** EXCERPT PROVIDED **
%%
Think you understand “synergies”? Think again. Most people don’t. Synergies can happen. The boost revenues and profits, but tank profit margin. In fact, math often guarantees it. Here’s an example.

In the Beginning

Consider two standalone companies. Milk Co and Ice Cream Co.

  • Milk Co makes $9 million profit on revenues of $300 million. That’s 3% profit.
  • Ice Cream Co makes $2.5 million on $50 million. That’s 5% profit.
  • Gaping Maw Co is a large food company that makes $80 million on $1 billion in revenues. That’s 8% profit margin.

Enter Maximus Grandeur, Gaping Maw Co’s new CEO. He’s been feeling inadequate in the bedroom, so in a misplaced attempt to shore up his self-esteem and fool himself into believing that he has agency in life, he buys the two companies to feel big and powerful. Publicly, he talks about “synergy.”

Just the Math, Ma’am

The acquisitions happen. He makes no other changes.

Maximus just screwed Gaping Maw’s profit margin. The new profit margin is (all numbers in millions):

($9 milk + $2.5 ice cream + $80 legacy)/($300 milk + $50 ice cream + $1000 legacy) = 6.78%, down from 8%

Let that sink in: for purely mathematical reasons, having nothing to do with actual business operations or performance, consolidating two businesses under an umbrella business mathematically decreased the umbrella company’s profit margins.

BUT WAIT! What about synergy? That was Maximus’s publicly-stated reason for suggesting the acquisition.

The Synergy is Real

The Maximus synergy is for Ice Cream Co to buy all their milk from Milk Co instead of other suppliers. He proclaims this brilliant strategy in the annual report, to rescue the profit margin. He implements.

The new, synergy picture is this: $10 million of purchases that Ice Cream Co would have spent with other milk companies now goes to Milk Co, which will make its normal 3% profit on all those tasty new purchases. Everything else remains the same:

  • Milk Co makes $9.3 million profit on revenues of $310 million. That’s 3% profit.
  • Ice Cream Co still makes $2.5 million profit on $50 million. That’s still 5% profit.
  • Gaping Maw Co’s legacy businesses still make $80mm on $1Bn, for 8% profit.

Considered individually, each division is doing as well or better than before the merger.

Each division is doing just peachy. In fact, Milk Co is doing better in terms of absolute sales and absolute profit. That means that Gaping Maw has $10 million more in revenues, and $300K more in profit. Each division is as healthy as ever!! Healthier, even!!

Sounds like a win, right? Wrong.

But Synergy Makes Everything Worse

Because now Gaping Maw Co’s profit margin is (all numbers in millions):

($9.3 + $2.5 + $80) / ($310 + $50 + $1000) = 6.75%

Synergies were realized, and it made the profit margin even worse.

Yes, you read that correctly. The synergies were realized, and it pushed the profit margin lower[2]! From 6.78% to 6.75%.
%%
** DATASET **
%%
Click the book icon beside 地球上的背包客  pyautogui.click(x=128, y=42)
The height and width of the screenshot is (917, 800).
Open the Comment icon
%%
%%
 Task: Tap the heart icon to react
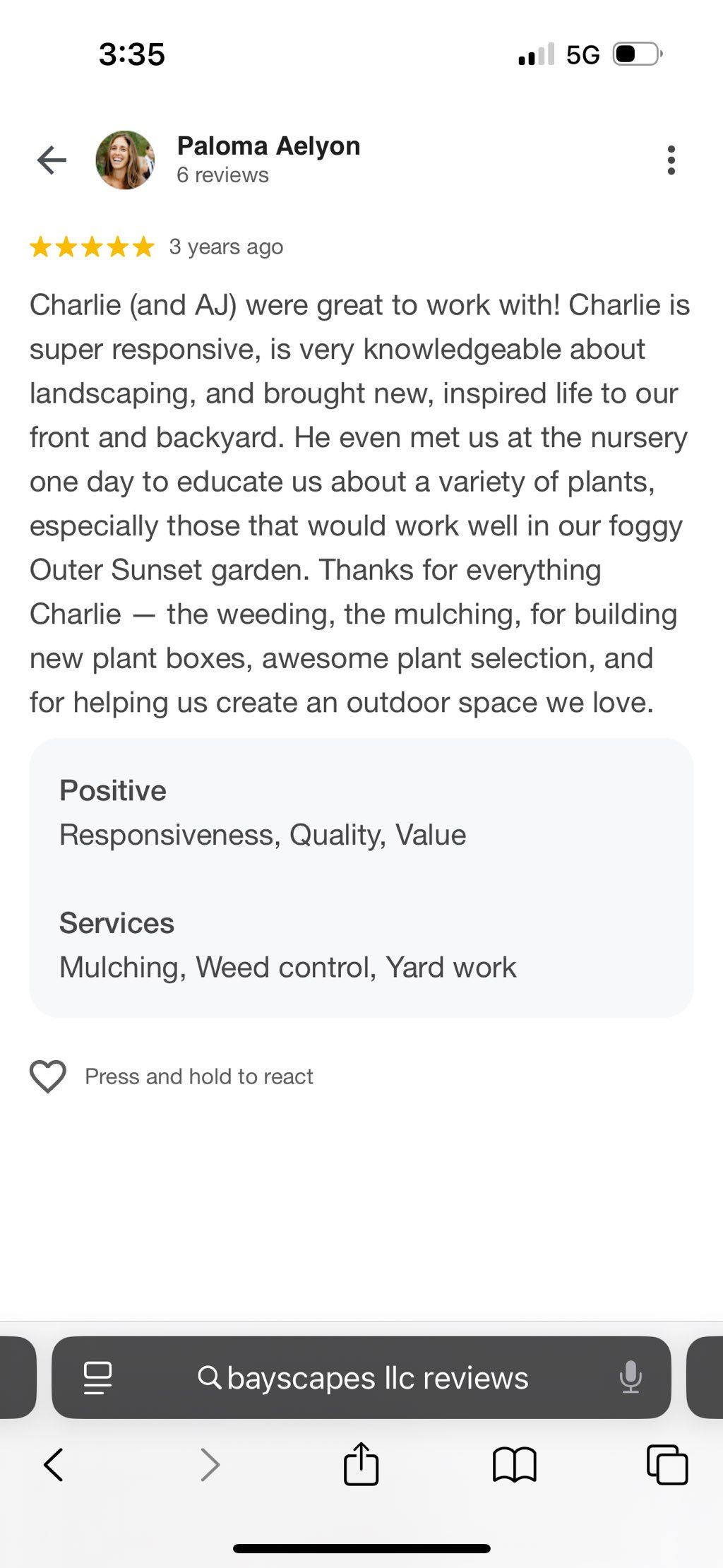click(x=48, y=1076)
%%
** WHAT THIS EXERCISE ASKS **
1. Answer these questions from the text on synergies, one line each.
(a) How much profit does Ice Cream Co make, and on what revenues?
(b) What is the name of Gaping Maw Co's new CEO?
(c) What is Gaping Maw Co's profit margin after the synergy is put in place?
2. Write out the passage of the text on synergies word for word, starting at "The acquisitions happen." and ending at "margin. He implements.".

** ANSWERS PROVIDED **
1.
(a) Ice Cream Co makes $2.5 million in profit on $50 million in revenues.
(b) The new CEO is Maximus Grandeur.
(c) The profit margin is 6.75%.

2.
The acquisitions happen. He makes no other changes.

Maximus just screwed Gaping Maw’s profit margin. The new profit margin is (all numbers in millions):

($9 milk + $2.5 ice cream + $80 legacy)/($300 milk + $50 ice cream + $1000 legacy) = 6.78%, down from 8%

Let that sink in: for purely mathematical reasons, having nothing to do with actual business operations or performance, consolidating two businesses under an umbrella business mathematically decreased the umbrella company’s profit margins.

BUT WAIT! What about synergy? That was Maximus’s publicly-stated reason for suggesting the acquisition.

The Synergy is Real

The Maximus synergy is for Ice Cream Co to buy all their milk from Milk Co instead of other suppliers. He proclaims this brilliant strategy in the annual report, to rescue the profit margin. He implements.